╭─ RECORDS SUPPLIED
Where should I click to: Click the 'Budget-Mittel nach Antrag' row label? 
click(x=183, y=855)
╰─
╭─ RECORDS SUPPLIED
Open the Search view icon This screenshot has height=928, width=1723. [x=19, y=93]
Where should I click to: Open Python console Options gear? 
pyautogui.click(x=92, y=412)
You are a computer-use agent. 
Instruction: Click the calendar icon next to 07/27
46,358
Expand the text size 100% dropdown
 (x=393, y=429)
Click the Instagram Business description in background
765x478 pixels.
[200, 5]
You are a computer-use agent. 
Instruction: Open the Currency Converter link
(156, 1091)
╰─
WORK TO COMPLETE
Could you set down, word for word, only the lines above from the line with "Where should I click to: Open" to the line with "Click the Instagram", including both?

YOUR SOLUTION
Where should I click to: Open Python console Options gear? 
pyautogui.click(x=92, y=412)
You are a computer-use agent. 
Instruction: Click the calendar icon next to 07/27
46,358
Expand the text size 100% dropdown
 (x=393, y=429)
Click the Instagram Business description in background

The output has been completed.